With the pictures left out, transcribe exactly the lines from the one with "The height and" through the end of the data.
== Data
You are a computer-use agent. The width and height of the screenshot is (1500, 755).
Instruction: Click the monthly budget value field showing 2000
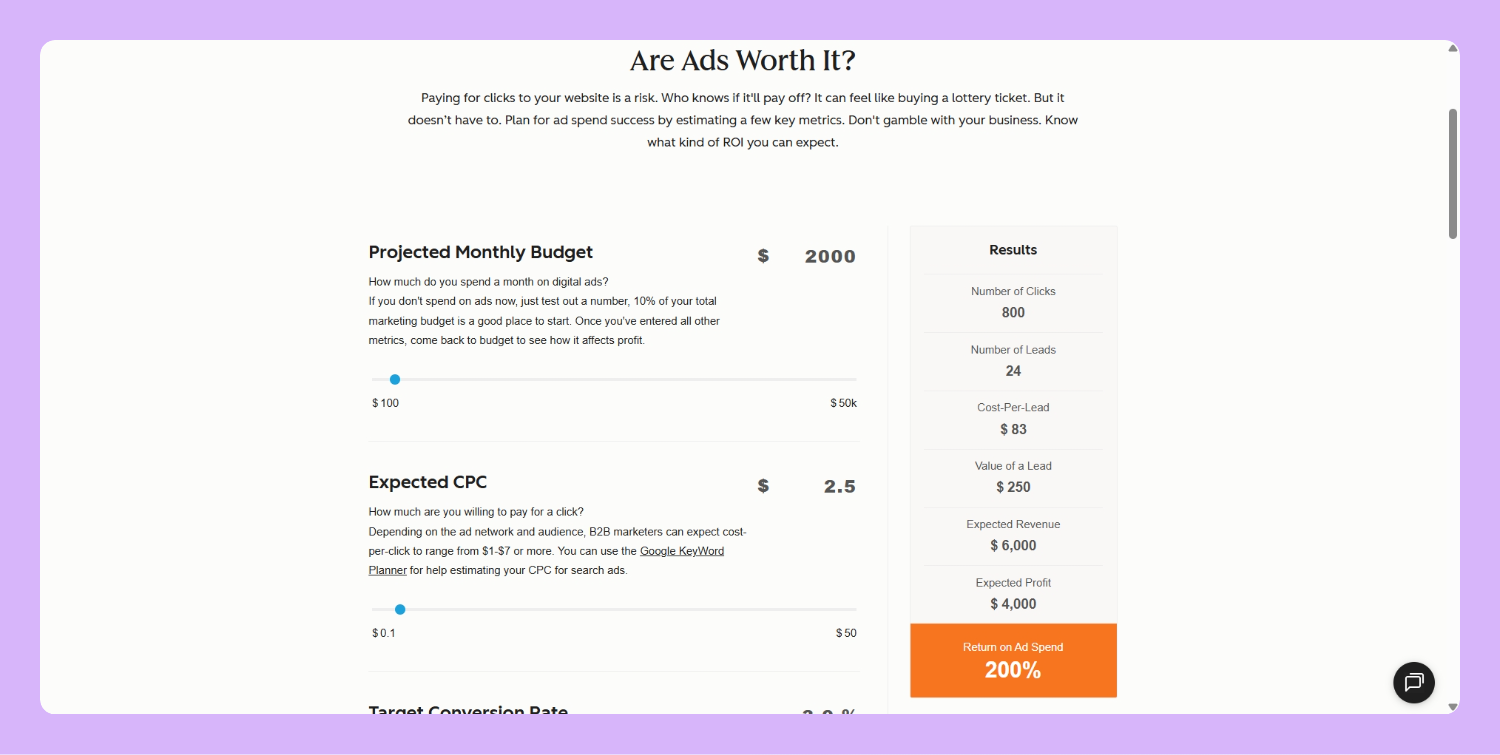pyautogui.click(x=829, y=256)
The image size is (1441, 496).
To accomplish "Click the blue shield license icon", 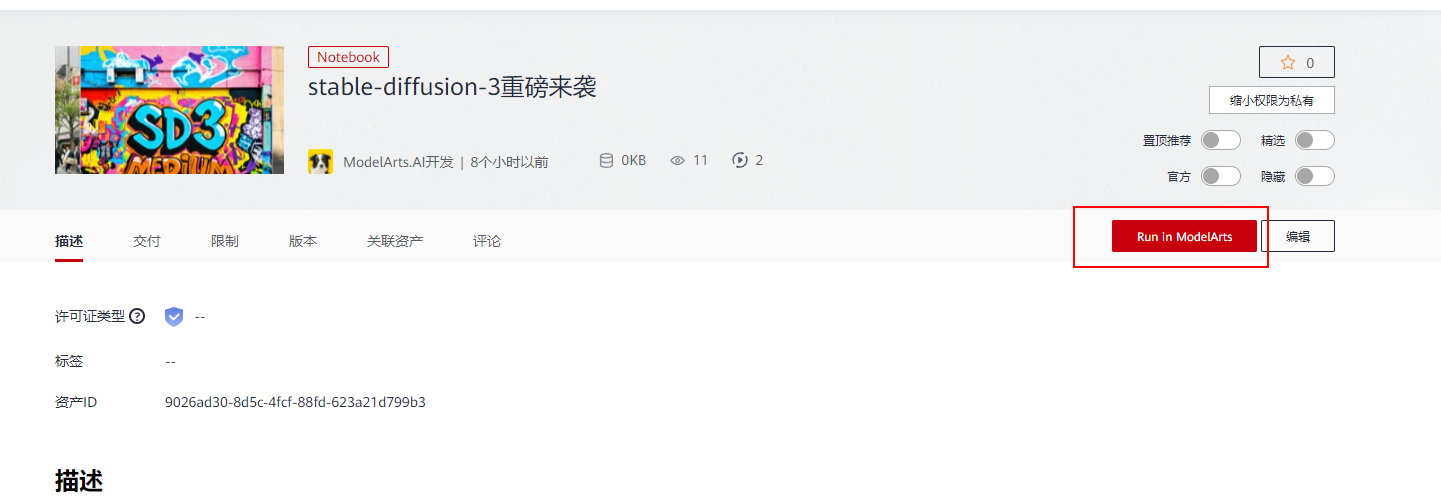I will pos(174,316).
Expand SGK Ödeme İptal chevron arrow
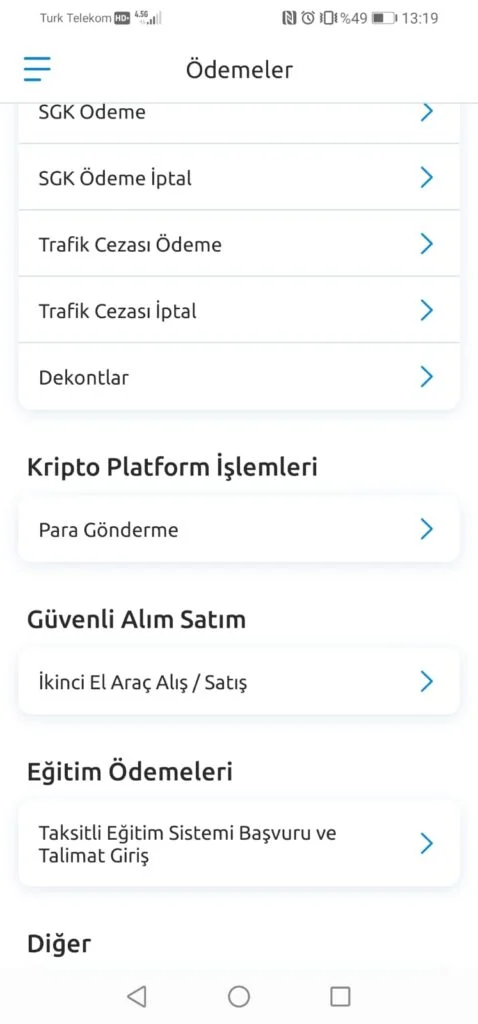Viewport: 478px width, 1024px height. click(426, 178)
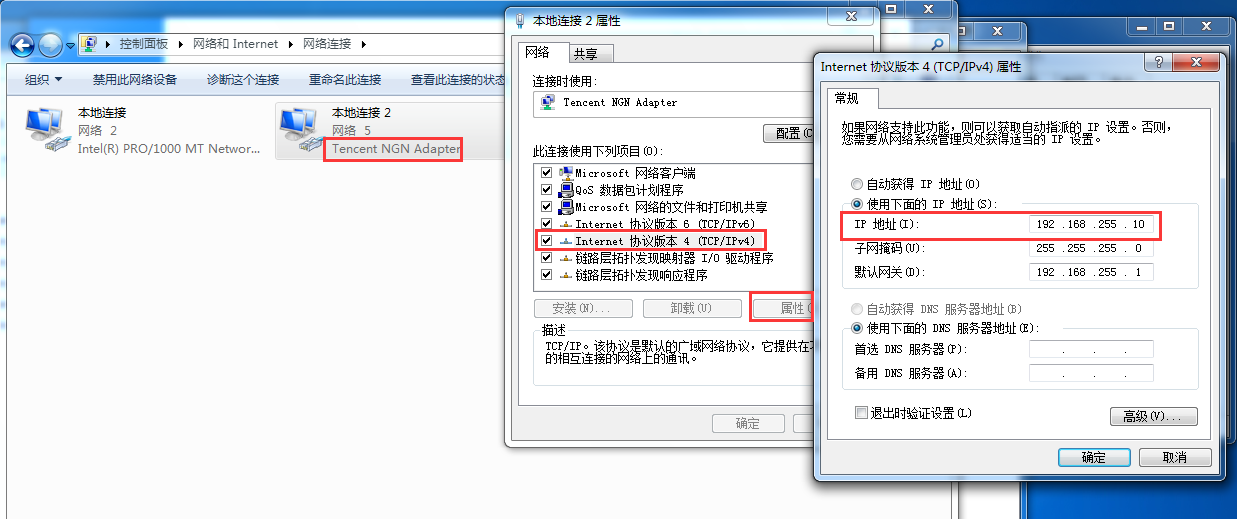Screen dimensions: 1237x519
Task: Click 禁用此网络设备 in the toolbar
Action: (x=135, y=80)
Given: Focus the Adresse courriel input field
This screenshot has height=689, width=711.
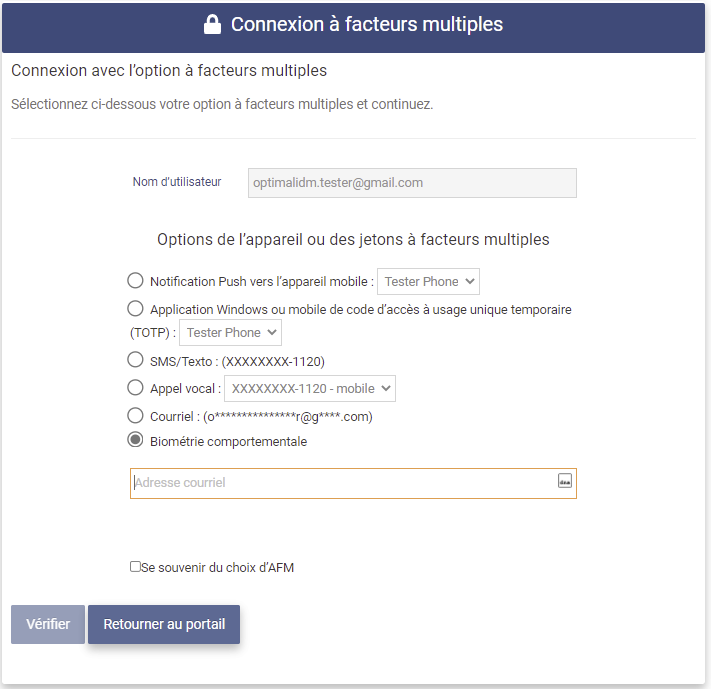Looking at the screenshot, I should tap(340, 483).
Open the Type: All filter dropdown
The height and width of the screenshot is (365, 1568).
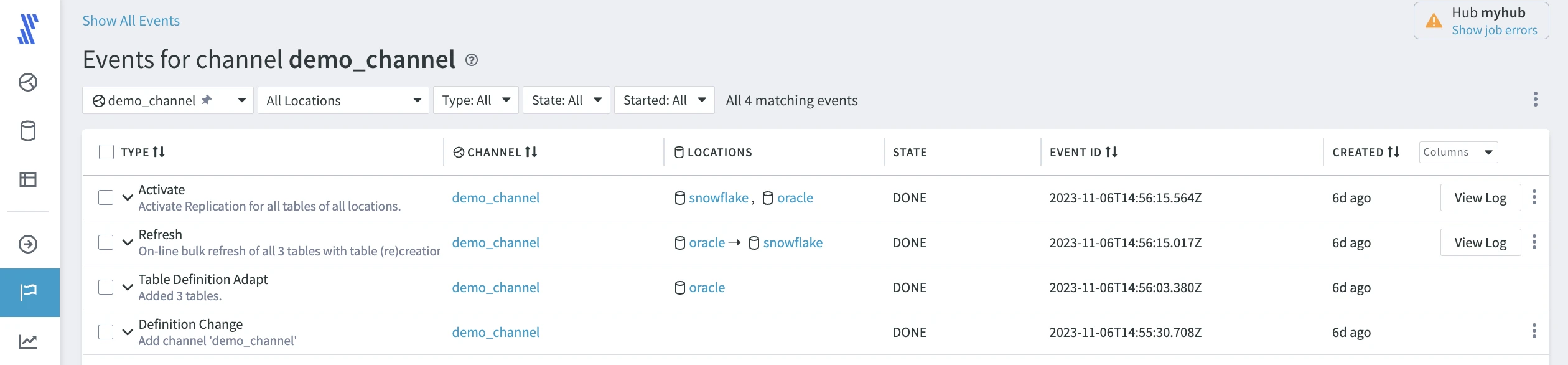point(476,100)
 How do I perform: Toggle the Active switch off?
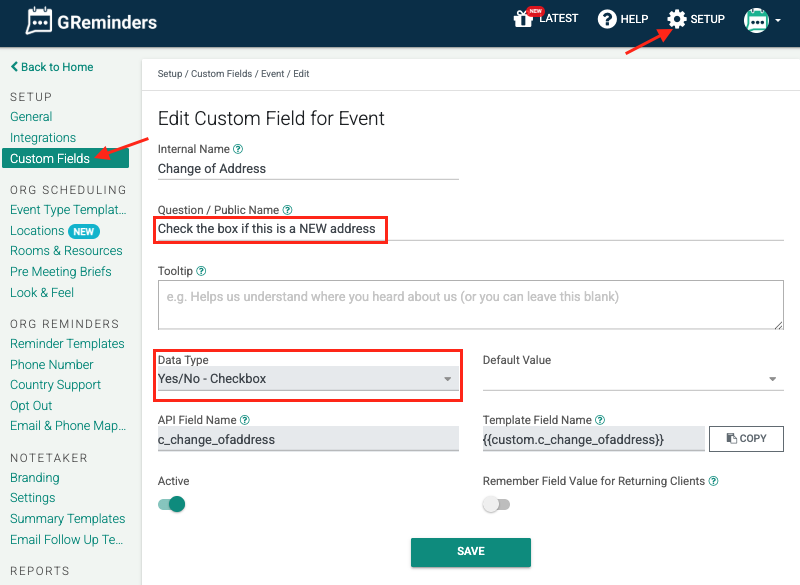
====
* _Solved problem_:
The height and width of the screenshot is (365, 1568).
point(476,100)
 How do I perform: Toggle the Active switch off?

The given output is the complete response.